Counsel for the plaintiff further submitted that if the objection is upheld then it means a plaintiff could only file a suit subject to the consent of the IGG which was not acceptable. He submitted that all parties were equal before the law. He pointed out that one of the constitutional functions of the IGG was to promote the rule of law. However, in this case the IGG stopped payment by a letter dated 11th April, 2006 because they were investigating the matter. He further submitted that two years down the road the IGG is still investigating the matter while at the same time saying that the plaintiff cannot go to Court for a remedy because its suit is premature. Counsel for the plaintiff submitted that none of the provisions of the law cited by the defence expressly prohibited the plaintiff from filing a suit as it did. He said that his client had no knowledge why the IGG was blocking his payment, all he knew was that under his contract he was to be paid. He further submitted that filing a suit against the IGG could not be construed as encroaching on the independence of the IGG. Counsel for the plaintiff submitted that the IGG wanted the Plaintiff to first await their decision but that no period had been given and in any event there was no decision. He submitted that judicial review was not the only remedy open to the Plaintiff as stated by counsel for the second defendant. With regard to amending the plaint counsel for the Plaintiff submitted that the civil procedure rules where clear that where pleadings are not amended then the party is deemed to rely on their original pleadings as filed.

I have heard the submissions of counsel for both sides and have perused the pleadings on file. For the onset I must say that this is a de novo case. If there is a need to have clarity in these matters. The plaintiff seeks the determination of the rights of a party who is the subject of an investigation by the IGG the one hand and that of the IGG and Government on the on the other hand. There also appears to be some question as to the relationship between the IGG and AG in such circumstances where the AG advises payment and the IGG stops payment.

The facts of this dispute are fairly straight forward. It is not denied that the crux of the matter revolves around a stop order regarding payment to the plaintiff under their contract with the Ministry. Exhibit D.1 which is a letter from the Permanent Secretary Ministry of Works and Transport to the Solicitor General dated 31st July, 2006 shows that payments to the plaintiff were stopped by the IGG by their letter dated 11th April, 2006. The Permanent Secretary makes it clear in his letter that
”….My Ministry could (sic) and cannot up to now pay the fee notes of Amproc due to the Investigation and blockade by the IGG...” In the same letter the Permanent secretary further writes ‘… Up to now the Investigations have never been completed and as a result M/S Amproc Inc. have never been for paid for the work done. With the payment (which is a life blood of the contract stopped), the Contract has suffered slowing down and suspension of work...”

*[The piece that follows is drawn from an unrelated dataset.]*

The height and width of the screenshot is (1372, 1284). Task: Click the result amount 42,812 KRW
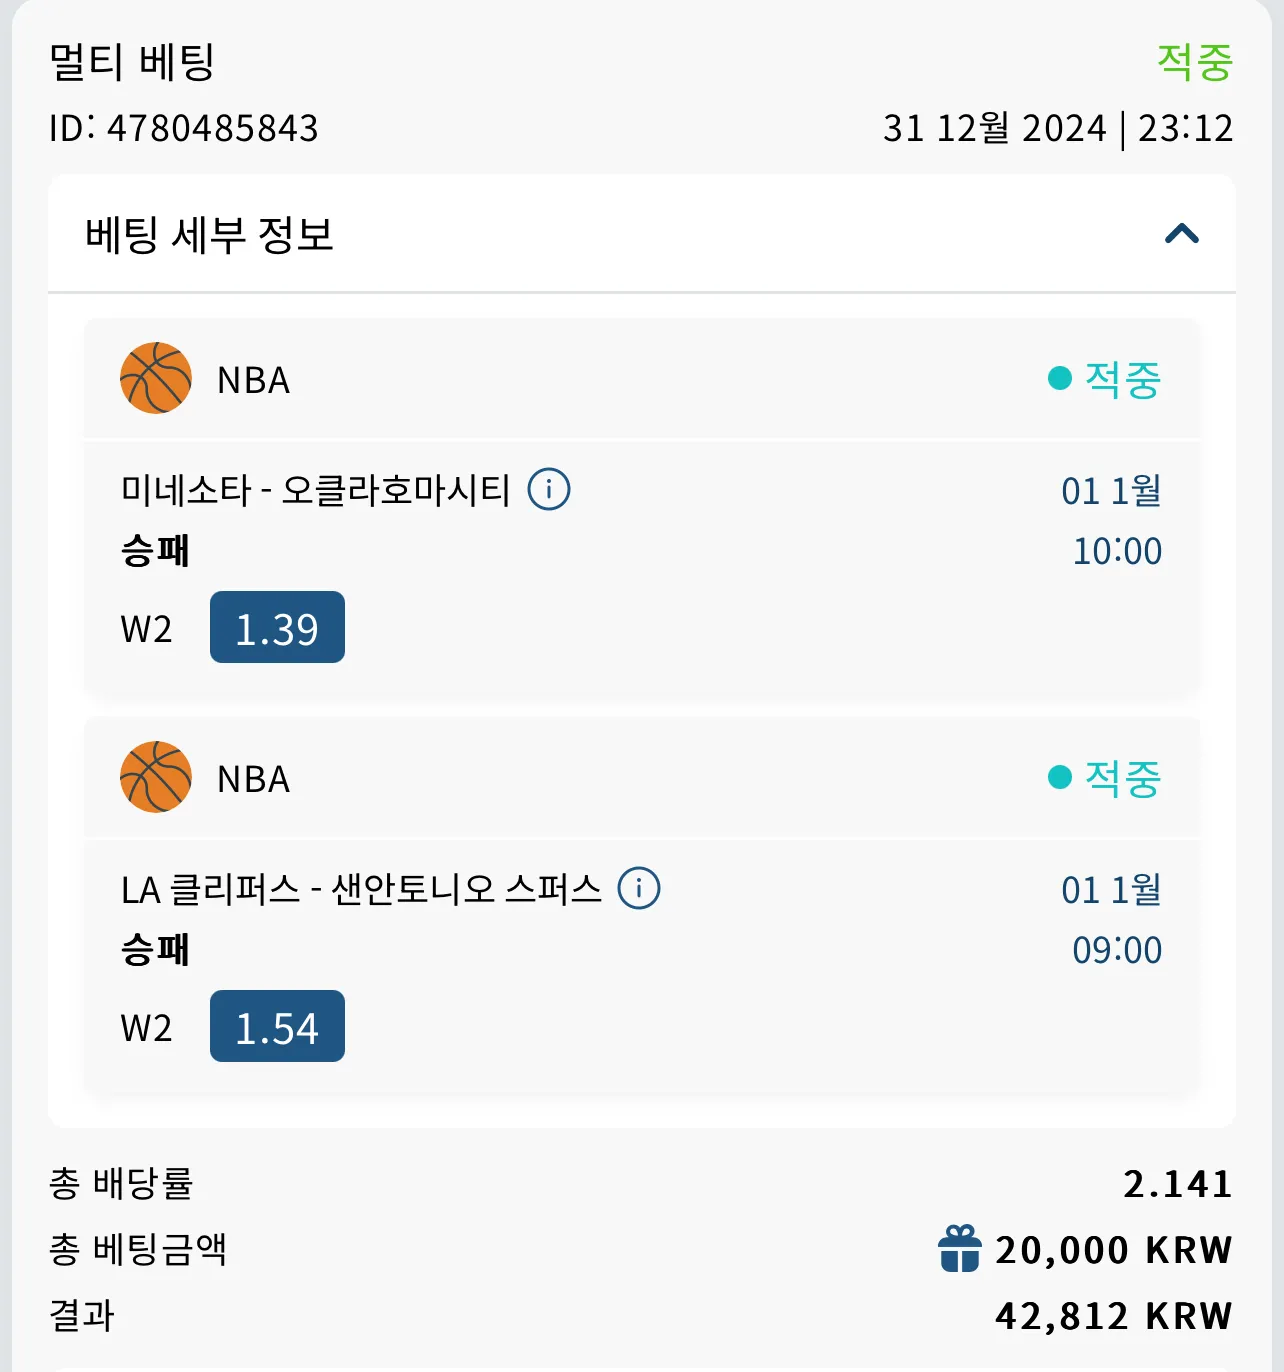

Indeed even part of the defence of the AG is that they are willing to pay the plaintiffs but for this stop order. The actual stop order was not produced in court. All that is available to court by way of explanation is what is pleaded in paragraph 4 of the defence of the second defendant that there is a complaint that the payment was premised on a fraudulent contract and that the investigations are ongoing.

Counsel for the second defendant has correctly cited the relevant provisions of the Constitution relating to the IGG. Article 225 (1) (b) gives one of the functions of the IGG as “… to eliminate and foster the elimination of Corruption, abuse of authority and of Public office...there is no doubt that the vice of Corruption is a serious problem in our nation today. The role of the High Court with respect to The Constitution is to enforce it provisions but not to interpret them (Article 137). What court can interpret is the law which details the Powers of the IGG namely The Inspectorate of Government Act (Act 5 of 2002 hereinafter to as “The IGG Act). Section 12 of the said Act provides the IGG with the following power/function.

“(a) ... to author/se in writing any officer under its charge to conduct an Inquiry or investigation into an allegation of corruption, abuse of office and negligent of duty and any other aspect that the Inspectorate is empowered to investigate into...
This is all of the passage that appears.